Exercise aim: Please print each record exactly, omitting none of them.

Start of Entries provided

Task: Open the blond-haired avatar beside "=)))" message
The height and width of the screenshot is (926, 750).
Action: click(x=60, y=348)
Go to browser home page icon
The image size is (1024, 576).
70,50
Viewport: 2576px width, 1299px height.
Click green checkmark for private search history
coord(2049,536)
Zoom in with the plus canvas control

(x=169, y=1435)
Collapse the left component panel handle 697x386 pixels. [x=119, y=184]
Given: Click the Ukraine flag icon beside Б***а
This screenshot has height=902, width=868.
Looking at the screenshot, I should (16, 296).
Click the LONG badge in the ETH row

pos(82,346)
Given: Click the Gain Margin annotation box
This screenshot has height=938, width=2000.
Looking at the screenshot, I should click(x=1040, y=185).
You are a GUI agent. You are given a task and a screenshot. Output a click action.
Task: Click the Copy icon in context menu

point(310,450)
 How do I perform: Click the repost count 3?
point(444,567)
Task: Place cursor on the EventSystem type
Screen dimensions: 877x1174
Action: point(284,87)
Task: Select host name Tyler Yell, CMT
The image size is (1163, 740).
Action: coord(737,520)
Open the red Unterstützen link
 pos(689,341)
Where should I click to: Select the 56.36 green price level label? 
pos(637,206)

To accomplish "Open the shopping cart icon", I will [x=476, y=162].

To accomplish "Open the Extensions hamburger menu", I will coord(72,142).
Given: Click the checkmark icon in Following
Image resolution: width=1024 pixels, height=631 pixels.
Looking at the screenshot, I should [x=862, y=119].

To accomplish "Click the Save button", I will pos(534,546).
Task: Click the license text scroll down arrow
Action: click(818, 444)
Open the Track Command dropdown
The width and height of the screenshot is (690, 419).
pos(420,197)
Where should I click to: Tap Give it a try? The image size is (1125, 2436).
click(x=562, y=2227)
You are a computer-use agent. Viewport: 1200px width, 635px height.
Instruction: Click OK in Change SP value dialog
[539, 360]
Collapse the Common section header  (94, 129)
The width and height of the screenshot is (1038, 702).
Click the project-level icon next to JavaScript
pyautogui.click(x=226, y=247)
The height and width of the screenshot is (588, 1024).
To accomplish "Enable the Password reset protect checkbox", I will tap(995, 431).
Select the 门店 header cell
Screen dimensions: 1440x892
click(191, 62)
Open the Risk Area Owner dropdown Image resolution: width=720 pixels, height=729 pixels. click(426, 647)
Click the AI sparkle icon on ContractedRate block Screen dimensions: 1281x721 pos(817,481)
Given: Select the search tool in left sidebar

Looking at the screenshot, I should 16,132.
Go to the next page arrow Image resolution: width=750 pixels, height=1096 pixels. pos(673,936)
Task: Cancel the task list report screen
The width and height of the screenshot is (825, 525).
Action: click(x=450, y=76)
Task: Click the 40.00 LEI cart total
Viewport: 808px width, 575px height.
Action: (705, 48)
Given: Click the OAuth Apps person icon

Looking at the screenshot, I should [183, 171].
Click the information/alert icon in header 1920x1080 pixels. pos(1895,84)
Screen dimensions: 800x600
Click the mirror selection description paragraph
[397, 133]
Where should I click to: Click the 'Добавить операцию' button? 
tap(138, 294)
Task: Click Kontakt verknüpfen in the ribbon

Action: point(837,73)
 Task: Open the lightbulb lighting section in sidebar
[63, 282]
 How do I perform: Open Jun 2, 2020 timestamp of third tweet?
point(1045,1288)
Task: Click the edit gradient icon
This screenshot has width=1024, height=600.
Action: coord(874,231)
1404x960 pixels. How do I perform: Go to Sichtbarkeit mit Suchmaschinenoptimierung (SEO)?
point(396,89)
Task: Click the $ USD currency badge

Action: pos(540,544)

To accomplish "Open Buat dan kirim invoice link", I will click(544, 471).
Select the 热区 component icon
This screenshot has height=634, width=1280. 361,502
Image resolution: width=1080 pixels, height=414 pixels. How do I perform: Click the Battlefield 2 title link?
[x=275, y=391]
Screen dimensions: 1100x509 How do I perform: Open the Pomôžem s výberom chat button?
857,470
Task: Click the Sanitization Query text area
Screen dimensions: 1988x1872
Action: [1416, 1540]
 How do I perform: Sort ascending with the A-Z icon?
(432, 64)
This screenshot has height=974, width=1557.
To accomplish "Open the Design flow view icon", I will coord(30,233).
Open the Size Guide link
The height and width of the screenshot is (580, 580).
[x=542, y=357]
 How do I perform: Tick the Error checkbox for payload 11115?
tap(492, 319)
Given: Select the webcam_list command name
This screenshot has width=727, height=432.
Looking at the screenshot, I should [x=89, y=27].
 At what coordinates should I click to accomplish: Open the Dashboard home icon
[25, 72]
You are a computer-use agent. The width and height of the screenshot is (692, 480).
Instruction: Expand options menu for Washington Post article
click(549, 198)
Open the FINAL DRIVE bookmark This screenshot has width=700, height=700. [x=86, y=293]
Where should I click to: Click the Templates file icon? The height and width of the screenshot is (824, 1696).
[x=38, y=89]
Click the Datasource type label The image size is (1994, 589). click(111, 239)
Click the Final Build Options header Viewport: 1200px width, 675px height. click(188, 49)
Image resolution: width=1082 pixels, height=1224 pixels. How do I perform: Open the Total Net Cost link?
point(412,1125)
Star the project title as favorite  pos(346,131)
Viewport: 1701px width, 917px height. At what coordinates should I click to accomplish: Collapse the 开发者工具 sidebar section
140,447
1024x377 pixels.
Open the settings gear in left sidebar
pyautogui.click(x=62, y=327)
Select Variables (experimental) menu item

End of Entries provided

Answer for this exercise:
Task: Open the blond-haired avatar beside "=)))" message
The height and width of the screenshot is (926, 750).
Action: click(x=60, y=348)
Go to browser home page icon
The image size is (1024, 576).
70,50
Viewport: 2576px width, 1299px height.
Click green checkmark for private search history
coord(2049,536)
Zoom in with the plus canvas control

(x=169, y=1435)
Collapse the left component panel handle 697x386 pixels. [x=119, y=184]
Given: Click the Ukraine flag icon beside Б***а
This screenshot has height=902, width=868.
Looking at the screenshot, I should (16, 296).
Click the LONG badge in the ETH row

pos(82,346)
Given: Click the Gain Margin annotation box
This screenshot has height=938, width=2000.
Looking at the screenshot, I should click(x=1040, y=185).
You are a GUI agent. You are given a task and a screenshot. Output a click action.
Task: Click the Copy icon in context menu

point(310,450)
 How do I perform: Click the repost count 3?
point(444,567)
Task: Place cursor on the EventSystem type
Screen dimensions: 877x1174
Action: point(284,87)
Task: Select host name Tyler Yell, CMT
The image size is (1163, 740).
Action: coord(737,520)
Open the red Unterstützen link
 pos(689,341)
Where should I click to: Select the 56.36 green price level label? 
pos(637,206)

To accomplish "Open the shopping cart icon", I will [x=476, y=162].

To accomplish "Open the Extensions hamburger menu", I will coord(72,142).
Given: Click the checkmark icon in Following
Image resolution: width=1024 pixels, height=631 pixels.
Looking at the screenshot, I should [x=862, y=119].

To accomplish "Click the Save button", I will pos(534,546).
Task: Click the license text scroll down arrow
Action: click(818, 444)
Open the Track Command dropdown
The width and height of the screenshot is (690, 419).
pos(420,197)
Where should I click to: Tap Give it a try? The image size is (1125, 2436).
click(x=562, y=2227)
You are a computer-use agent. Viewport: 1200px width, 635px height.
Instruction: Click OK in Change SP value dialog
[539, 360]
Collapse the Common section header  (94, 129)
The width and height of the screenshot is (1038, 702).
Click the project-level icon next to JavaScript
pyautogui.click(x=226, y=247)
The height and width of the screenshot is (588, 1024).
To accomplish "Enable the Password reset protect checkbox", I will tap(995, 431).
Select the 门店 header cell
Screen dimensions: 1440x892
click(191, 62)
Open the Risk Area Owner dropdown Image resolution: width=720 pixels, height=729 pixels. click(426, 647)
Click the AI sparkle icon on ContractedRate block Screen dimensions: 1281x721 pos(817,481)
Given: Select the search tool in left sidebar

Looking at the screenshot, I should 16,132.
Go to the next page arrow Image resolution: width=750 pixels, height=1096 pixels. pos(673,936)
Task: Cancel the task list report screen
The width and height of the screenshot is (825, 525).
Action: click(x=450, y=76)
Task: Click the 40.00 LEI cart total
Viewport: 808px width, 575px height.
Action: (705, 48)
Given: Click the OAuth Apps person icon

Looking at the screenshot, I should [183, 171].
Click the information/alert icon in header 1920x1080 pixels. pos(1895,84)
Screen dimensions: 800x600
Click the mirror selection description paragraph
[397, 133]
Where should I click to: Click the 'Добавить операцию' button? 
tap(138, 294)
Task: Click Kontakt verknüpfen in the ribbon

Action: point(837,73)
 Task: Open the lightbulb lighting section in sidebar
[63, 282]
 How do I perform: Open Jun 2, 2020 timestamp of third tweet?
point(1045,1288)
Task: Click the edit gradient icon
This screenshot has width=1024, height=600.
Action: coord(874,231)
1404x960 pixels. How do I perform: Go to Sichtbarkeit mit Suchmaschinenoptimierung (SEO)?
point(396,89)
Task: Click the $ USD currency badge

Action: pos(540,544)

To accomplish "Open Buat dan kirim invoice link", I will click(544, 471).
Select the 热区 component icon
This screenshot has height=634, width=1280. 361,502
Image resolution: width=1080 pixels, height=414 pixels. How do I perform: Click the Battlefield 2 title link?
[x=275, y=391]
Screen dimensions: 1100x509 How do I perform: Open the Pomôžem s výberom chat button?
857,470
Task: Click the Sanitization Query text area
Screen dimensions: 1988x1872
Action: [1416, 1540]
 How do I perform: Sort ascending with the A-Z icon?
(432, 64)
This screenshot has height=974, width=1557.
To accomplish "Open the Design flow view icon", I will coord(30,233).
Open the Size Guide link
The height and width of the screenshot is (580, 580).
[x=542, y=357]
 How do I perform: Tick the Error checkbox for payload 11115?
tap(492, 319)
Given: Select the webcam_list command name
This screenshot has width=727, height=432.
Looking at the screenshot, I should [x=89, y=27].
 At what coordinates should I click to accomplish: Open the Dashboard home icon
[25, 72]
You are a computer-use agent. The width and height of the screenshot is (692, 480).
Instruction: Expand options menu for Washington Post article
click(549, 198)
Open the FINAL DRIVE bookmark This screenshot has width=700, height=700. [x=86, y=293]
Where should I click to: Click the Templates file icon? The height and width of the screenshot is (824, 1696).
[x=38, y=89]
Click the Datasource type label The image size is (1994, 589). click(111, 239)
Click the Final Build Options header Viewport: 1200px width, 675px height. click(188, 49)
Image resolution: width=1082 pixels, height=1224 pixels. How do I perform: Open the Total Net Cost link?
point(412,1125)
Star the project title as favorite  pos(346,131)
Viewport: 1701px width, 917px height. At what coordinates should I click to accomplish: Collapse the 开发者工具 sidebar section
140,447
1024x377 pixels.
Open the settings gear in left sidebar
pyautogui.click(x=62, y=327)
Select Variables (experimental) menu item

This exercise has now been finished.